Here, time is most definitely money. As projects become increasingly complex, the methods by which the parties seek to demonstrate responsibility for the delay compete with each other in sophistication, intricacy and overall incomprehensibility.
The rivals contend that there was no delay; or that there was, but it was not critical; or that the contractor was forced to accelerate to minimise the delay; or that it was concurrent with culpable delay. Stepping back from the multicoloured 'as built, but for' and 'as planned, impacted' charts, a more fundamental challenge awaits the uninitiated. What do these words actually mean?

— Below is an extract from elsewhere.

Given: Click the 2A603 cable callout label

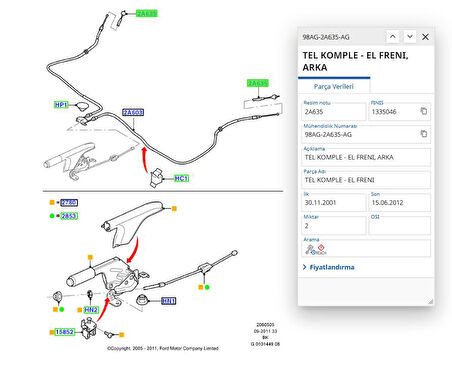Looking at the screenshot, I should coord(133,112).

This is a question well worth asking. For starters, the word 'delay' can be used as a noun, an adjective or a verb, as in 'the delay to the delayed contract delayed completion'.
In the leading text this issue, Delay And Disruption In Construction Contracts, Keith Pickavance identifies no fewer than 23 possible meanings for the word, from the fairly obvious 'impact on the date the contractor agreed to complete', to the more technical 'event at the risk of the contractor under the contract'.
The term 'acceleration' fairs no better. In Ascon v McAlpine (1999) the judge observed that 'acceleration' tends to be bandied about as if it were a term of art with a precise technical meaning, but that he found nothing to persuade him that this was the case.
'Concurrent delay' is perhaps the most misunderstood term of all. In a Society of Construction Law paper on the topic, John Marrin QC explained: 'The expression ficoncurrent delayfl is understood differently in different quarters and definitions are scarce.' After eliminating five possible examples, he concluded that concurrent delay referred to 'a period of project overrun caused by two effective causes of delay of approximately equal causative potency'.